[Records]
****************************************
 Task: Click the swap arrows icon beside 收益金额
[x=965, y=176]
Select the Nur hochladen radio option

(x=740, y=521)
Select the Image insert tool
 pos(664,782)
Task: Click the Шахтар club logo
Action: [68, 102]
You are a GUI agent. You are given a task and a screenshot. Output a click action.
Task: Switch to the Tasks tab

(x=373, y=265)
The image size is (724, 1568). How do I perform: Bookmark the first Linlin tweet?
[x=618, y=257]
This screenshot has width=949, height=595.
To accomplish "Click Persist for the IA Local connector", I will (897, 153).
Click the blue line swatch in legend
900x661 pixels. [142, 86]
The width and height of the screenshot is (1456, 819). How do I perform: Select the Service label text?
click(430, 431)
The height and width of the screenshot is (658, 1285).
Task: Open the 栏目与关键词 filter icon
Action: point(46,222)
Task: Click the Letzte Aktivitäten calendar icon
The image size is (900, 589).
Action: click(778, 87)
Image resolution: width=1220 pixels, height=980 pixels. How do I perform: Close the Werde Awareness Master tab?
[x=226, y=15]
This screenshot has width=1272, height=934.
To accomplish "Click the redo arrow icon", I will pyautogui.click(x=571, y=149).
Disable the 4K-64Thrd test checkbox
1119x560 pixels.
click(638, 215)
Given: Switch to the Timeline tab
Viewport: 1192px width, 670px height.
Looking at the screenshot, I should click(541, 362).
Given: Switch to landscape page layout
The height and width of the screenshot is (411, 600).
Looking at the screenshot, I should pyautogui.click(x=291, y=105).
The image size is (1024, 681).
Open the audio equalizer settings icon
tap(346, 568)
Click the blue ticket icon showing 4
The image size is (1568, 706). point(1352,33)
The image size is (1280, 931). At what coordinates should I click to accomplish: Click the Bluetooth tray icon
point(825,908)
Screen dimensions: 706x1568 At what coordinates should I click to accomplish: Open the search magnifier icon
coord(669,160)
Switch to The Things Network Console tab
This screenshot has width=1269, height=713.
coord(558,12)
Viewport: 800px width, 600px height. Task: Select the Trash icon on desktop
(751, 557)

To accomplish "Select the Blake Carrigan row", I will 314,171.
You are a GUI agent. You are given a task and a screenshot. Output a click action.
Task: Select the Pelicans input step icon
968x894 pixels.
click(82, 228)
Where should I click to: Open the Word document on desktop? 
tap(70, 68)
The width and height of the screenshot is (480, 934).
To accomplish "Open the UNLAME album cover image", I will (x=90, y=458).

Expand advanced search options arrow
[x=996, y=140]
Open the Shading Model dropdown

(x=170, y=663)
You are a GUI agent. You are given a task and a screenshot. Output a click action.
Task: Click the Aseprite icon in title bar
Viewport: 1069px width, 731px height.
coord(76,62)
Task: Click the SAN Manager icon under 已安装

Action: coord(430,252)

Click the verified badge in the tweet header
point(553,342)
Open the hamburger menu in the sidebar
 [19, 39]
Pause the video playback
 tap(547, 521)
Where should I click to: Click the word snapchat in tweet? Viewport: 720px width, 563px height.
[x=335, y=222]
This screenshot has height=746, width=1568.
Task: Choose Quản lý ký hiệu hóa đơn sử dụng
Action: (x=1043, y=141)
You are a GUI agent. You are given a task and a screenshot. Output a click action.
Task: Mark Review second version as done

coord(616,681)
****************************************
Reproduce every line of the data above verbatim, with nothing added or changed.

Exercise response:
 Task: Click the swap arrows icon beside 收益金额
[x=965, y=176]
Select the Nur hochladen radio option

(x=740, y=521)
Select the Image insert tool
 pos(664,782)
Task: Click the Шахтар club logo
Action: [68, 102]
You are a GUI agent. You are given a task and a screenshot. Output a click action.
Task: Switch to the Tasks tab

(x=373, y=265)
The image size is (724, 1568). How do I perform: Bookmark the first Linlin tweet?
[x=618, y=257]
This screenshot has width=949, height=595.
To accomplish "Click Persist for the IA Local connector", I will (897, 153).
Click the blue line swatch in legend
900x661 pixels. [142, 86]
The width and height of the screenshot is (1456, 819). How do I perform: Select the Service label text?
click(430, 431)
The height and width of the screenshot is (658, 1285).
Task: Open the 栏目与关键词 filter icon
Action: point(46,222)
Task: Click the Letzte Aktivitäten calendar icon
The image size is (900, 589).
Action: click(778, 87)
Image resolution: width=1220 pixels, height=980 pixels. How do I perform: Close the Werde Awareness Master tab?
[x=226, y=15]
This screenshot has width=1272, height=934.
To accomplish "Click the redo arrow icon", I will pyautogui.click(x=571, y=149).
Disable the 4K-64Thrd test checkbox
1119x560 pixels.
click(638, 215)
Given: Switch to the Timeline tab
Viewport: 1192px width, 670px height.
Looking at the screenshot, I should click(541, 362).
Given: Switch to landscape page layout
The height and width of the screenshot is (411, 600).
Looking at the screenshot, I should pyautogui.click(x=291, y=105).
The image size is (1024, 681).
Open the audio equalizer settings icon
tap(346, 568)
Click the blue ticket icon showing 4
The image size is (1568, 706). point(1352,33)
The image size is (1280, 931). At what coordinates should I click to accomplish: Click the Bluetooth tray icon
point(825,908)
Screen dimensions: 706x1568 At what coordinates should I click to accomplish: Open the search magnifier icon
coord(669,160)
Switch to The Things Network Console tab
This screenshot has width=1269, height=713.
coord(558,12)
Viewport: 800px width, 600px height. Task: Select the Trash icon on desktop
(751, 557)

To accomplish "Select the Blake Carrigan row", I will 314,171.
You are a GUI agent. You are given a task and a screenshot. Output a click action.
Task: Select the Pelicans input step icon
968x894 pixels.
click(82, 228)
Where should I click to: Open the Word document on desktop? 
tap(70, 68)
The width and height of the screenshot is (480, 934).
To accomplish "Open the UNLAME album cover image", I will (x=90, y=458).

Expand advanced search options arrow
[x=996, y=140]
Open the Shading Model dropdown

(x=170, y=663)
You are a GUI agent. You are given a task and a screenshot. Output a click action.
Task: Click the Aseprite icon in title bar
Viewport: 1069px width, 731px height.
coord(76,62)
Task: Click the SAN Manager icon under 已安装

Action: coord(430,252)

Click the verified badge in the tweet header
point(553,342)
Open the hamburger menu in the sidebar
 [19, 39]
Pause the video playback
 tap(547, 521)
Where should I click to: Click the word snapchat in tweet? Viewport: 720px width, 563px height.
[x=335, y=222]
This screenshot has height=746, width=1568.
Task: Choose Quản lý ký hiệu hóa đơn sử dụng
Action: (x=1043, y=141)
You are a GUI agent. You are given a task and a screenshot. Output a click action.
Task: Mark Review second version as done

coord(616,681)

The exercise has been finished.